Text block —

·····

I've been saving a little bit of money every month for over a year, after being excited about the hades canyon from CES 2018, or whatever you call it. I just bought everything I needed for a ready system, and yeah....it's a big pile of poop. Man, it was supposed to be great. I've unboxed everything, followed directions from your materials, even went looking for the latest BIOS (0053), followed the directions to get it to flash. The visual BIOS gives me confirmation that it works, because I can flip through some options. Rebooted it, and pressed F10 to select boot devices, and there are no devices to choose from. I'm sorry I didn't buy a fully configured system. I thought I could handle a simple install. I don't know what to do. I just wanted to install Windows 10 Home from a thumbdrive (I bought it as a thumbdrive, you know the retail version cause I know you guys are going to harp on me whether or not I used my own thumbdrive and copied an install onto it--I didn't copy an install onto a thumbdrive, I bought it from BestBuy) and then install some world of warcraft and enjoy my evening. Yeah right. Please don't even bother replying if you're going to be a jackass. I have to put up with jackasses all day long, at least 40 hours a week. I don't want your response if you're going to be mean. I'll just keep it as a $1300 desk ornament and save another year for a real computer.
What do you have installed that you intend to use as a boot drive for your OS?
Go here, with a 8GB usb stick and make a Windows 10 usb install stick:
Boot the usb install stick, using the F10 method. You should see the stick.
Follow the install procedure. All should be ok.
Also, watch your language. I will have your post removed if you do not.
Adding to Doc's input, the reason why you are not seeing a boot able device is because this NUC only supports UEFI Boot and your installation media (thumbdrive) is likely using Legacy Boot instead. *How* you create the installation media makes a difference. It is important to use the tool provided by Microsoft to create the installation media. As an alternative (if you may have to do this multiple times), you can use the tool to download the installer as an ISO file. I use a freeware tool called Rufus to prepare the installation media. You can tell Rufus to only support GPT partitioning and UEFI installation.
Hope this helps,
P.S. I too have a Hades Canyon and I think it is great. It's not as quiet as I would like it to be but a significant improvement over the previous Skull Canyon design. Mount it on the back of your monitor (using the provided VESA mounting plate) and you likely won't hear it at all.
Oops, missed something: When you attempt to reinstall Windows 10, make sure you delete all partitions on the SSD and then tell the installer to install to the unused space on the drive (which should encompass the entire drive if you deleted everything properly). This will ensure that the Legacy formatting of the SSD is removed.

·····

Given information —
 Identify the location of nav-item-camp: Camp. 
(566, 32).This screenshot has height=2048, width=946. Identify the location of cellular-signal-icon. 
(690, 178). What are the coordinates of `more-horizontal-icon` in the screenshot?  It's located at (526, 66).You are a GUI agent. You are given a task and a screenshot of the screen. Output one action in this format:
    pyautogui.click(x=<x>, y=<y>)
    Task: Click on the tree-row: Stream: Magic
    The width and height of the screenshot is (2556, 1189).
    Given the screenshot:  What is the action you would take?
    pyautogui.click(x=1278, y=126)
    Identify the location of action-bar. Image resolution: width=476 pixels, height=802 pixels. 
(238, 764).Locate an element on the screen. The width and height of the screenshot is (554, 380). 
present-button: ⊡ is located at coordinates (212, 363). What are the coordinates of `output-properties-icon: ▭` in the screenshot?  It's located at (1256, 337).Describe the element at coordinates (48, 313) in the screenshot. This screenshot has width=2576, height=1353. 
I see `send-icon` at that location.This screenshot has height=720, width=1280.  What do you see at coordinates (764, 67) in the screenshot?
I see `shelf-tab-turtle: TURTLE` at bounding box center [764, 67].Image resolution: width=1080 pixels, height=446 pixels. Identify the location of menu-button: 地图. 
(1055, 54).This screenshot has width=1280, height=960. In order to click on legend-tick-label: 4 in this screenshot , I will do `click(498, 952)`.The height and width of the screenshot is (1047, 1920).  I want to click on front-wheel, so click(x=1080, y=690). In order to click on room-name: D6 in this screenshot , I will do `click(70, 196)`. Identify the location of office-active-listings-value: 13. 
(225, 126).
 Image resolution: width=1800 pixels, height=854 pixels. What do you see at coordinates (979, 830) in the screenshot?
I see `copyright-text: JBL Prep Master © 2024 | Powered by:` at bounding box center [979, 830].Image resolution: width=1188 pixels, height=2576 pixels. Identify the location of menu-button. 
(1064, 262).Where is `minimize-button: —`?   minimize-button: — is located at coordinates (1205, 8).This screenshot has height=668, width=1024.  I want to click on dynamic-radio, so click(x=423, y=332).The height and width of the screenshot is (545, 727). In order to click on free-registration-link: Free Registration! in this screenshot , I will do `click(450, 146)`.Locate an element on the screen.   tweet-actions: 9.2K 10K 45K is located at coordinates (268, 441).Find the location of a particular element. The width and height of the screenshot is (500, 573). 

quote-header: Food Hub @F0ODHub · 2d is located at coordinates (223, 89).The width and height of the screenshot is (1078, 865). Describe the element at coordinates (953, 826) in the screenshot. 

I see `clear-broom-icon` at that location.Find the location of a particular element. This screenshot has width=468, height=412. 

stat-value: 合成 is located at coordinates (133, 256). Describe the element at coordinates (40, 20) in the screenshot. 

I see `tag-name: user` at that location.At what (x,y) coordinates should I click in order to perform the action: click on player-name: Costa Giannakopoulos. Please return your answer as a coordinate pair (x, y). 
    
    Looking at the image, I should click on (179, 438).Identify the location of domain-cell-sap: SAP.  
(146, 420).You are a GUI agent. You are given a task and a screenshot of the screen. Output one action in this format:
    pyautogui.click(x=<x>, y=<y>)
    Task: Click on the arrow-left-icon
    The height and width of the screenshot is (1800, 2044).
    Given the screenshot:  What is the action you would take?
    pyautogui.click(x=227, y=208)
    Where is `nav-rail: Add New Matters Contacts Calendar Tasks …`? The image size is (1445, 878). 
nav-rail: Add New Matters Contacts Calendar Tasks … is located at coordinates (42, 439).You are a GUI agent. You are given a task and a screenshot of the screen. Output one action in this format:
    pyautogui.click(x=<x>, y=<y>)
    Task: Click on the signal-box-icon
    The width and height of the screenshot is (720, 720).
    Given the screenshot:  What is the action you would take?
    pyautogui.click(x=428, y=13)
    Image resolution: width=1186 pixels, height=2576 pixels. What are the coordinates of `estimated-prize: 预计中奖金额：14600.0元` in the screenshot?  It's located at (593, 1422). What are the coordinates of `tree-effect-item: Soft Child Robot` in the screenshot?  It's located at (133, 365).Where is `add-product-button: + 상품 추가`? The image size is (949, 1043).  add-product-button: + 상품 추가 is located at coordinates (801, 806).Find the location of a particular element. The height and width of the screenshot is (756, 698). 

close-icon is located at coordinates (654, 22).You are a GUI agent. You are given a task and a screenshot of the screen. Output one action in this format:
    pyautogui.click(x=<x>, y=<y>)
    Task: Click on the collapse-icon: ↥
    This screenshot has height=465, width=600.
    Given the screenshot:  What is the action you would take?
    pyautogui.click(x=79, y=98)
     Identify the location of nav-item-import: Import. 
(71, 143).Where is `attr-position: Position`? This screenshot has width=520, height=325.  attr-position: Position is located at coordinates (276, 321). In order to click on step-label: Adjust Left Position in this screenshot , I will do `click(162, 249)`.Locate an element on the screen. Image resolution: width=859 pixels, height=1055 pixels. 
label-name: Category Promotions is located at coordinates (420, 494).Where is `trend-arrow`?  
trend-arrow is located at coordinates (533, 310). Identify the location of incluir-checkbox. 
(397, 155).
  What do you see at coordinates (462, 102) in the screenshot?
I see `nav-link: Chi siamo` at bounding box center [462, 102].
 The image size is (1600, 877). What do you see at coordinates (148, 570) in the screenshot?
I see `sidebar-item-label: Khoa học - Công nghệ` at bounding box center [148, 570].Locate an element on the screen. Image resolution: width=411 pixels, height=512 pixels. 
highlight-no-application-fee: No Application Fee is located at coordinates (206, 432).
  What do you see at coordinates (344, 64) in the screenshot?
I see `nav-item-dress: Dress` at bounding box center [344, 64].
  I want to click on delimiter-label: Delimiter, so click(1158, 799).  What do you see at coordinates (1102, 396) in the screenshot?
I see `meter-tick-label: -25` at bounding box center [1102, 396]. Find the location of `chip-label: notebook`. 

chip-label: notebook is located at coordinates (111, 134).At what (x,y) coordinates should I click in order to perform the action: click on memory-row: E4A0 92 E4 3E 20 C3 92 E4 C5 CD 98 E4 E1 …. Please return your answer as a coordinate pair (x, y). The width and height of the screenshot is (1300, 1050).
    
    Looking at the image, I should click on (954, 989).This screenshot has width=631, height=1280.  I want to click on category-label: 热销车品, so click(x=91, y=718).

·····

Activity list —
1. In the Hades Canyon thread, which boot mode does the reply say this NUC supports exclusively?
2. Retype the passage of the Hades Canyon thread from "Go here, with" to "and UEFI installation.".
3. Continue the Hades Canyon thread from the point where it stops.

Responses per task —
1. UEFI Boot.

2.
Go here, with a 8GB usb stick and make a Windows 10 usb install stick:
Boot the usb install stick, using the F10 method. You should see the stick.
Follow the install procedure. All should be ok.
Also, watch your language. I will have your post removed if you do not.
Adding to Doc's input, the reason why you are not seeing a boot able device is because this NUC only supports UEFI Boot and your installation media (thumbdrive) is likely using Legacy Boot instead. *How* you create the installation media makes a difference. It is important to use the tool provided by Microsoft to create the installation media. As an alternative (if you may have to do this multiple times), you can use the tool to download the installer as an ISO file. I use a freeware tool called Rufus to prepare the installation media. You can tell Rufus to only support GPT partitioning and UEFI installation.

3.
Thank you n.scott.pearson.
This was the most helpful advice anyone has ever provided me. This was what was wrong. I have installed the iso as you've directed. It just puzzles me that the retail software I purchased was the issue. I'm looking forward to playing games on my new hades canyon. Thank you again.
Hey, this is Microsoft that we're talking about. Push everyone to UEFI and then ship media that doesn't use it by default. There's a consistent message for you! 💫
Props Scott, the legacy boot option was the obvious answer. Rufus is the way I go with making bootable sticks UEFI and legacy. I stopped reading at the word "jacka$$"...but I'm curious.
All that aside, please tell me intel didn't release a NUC that is UEFI only and offers no support of booting legacy devices (even enabled through bios) ??
Absolutely; Legacy is going away. Companies pay out a fortune to have that CSM code present in their BIOSs. True Legacy devices are becoming more and more rare. The CSM really isn't needed any longer. It is time to drop it. Now, before you complain, think about it (and be honest): What are you still using that is truly Legacy?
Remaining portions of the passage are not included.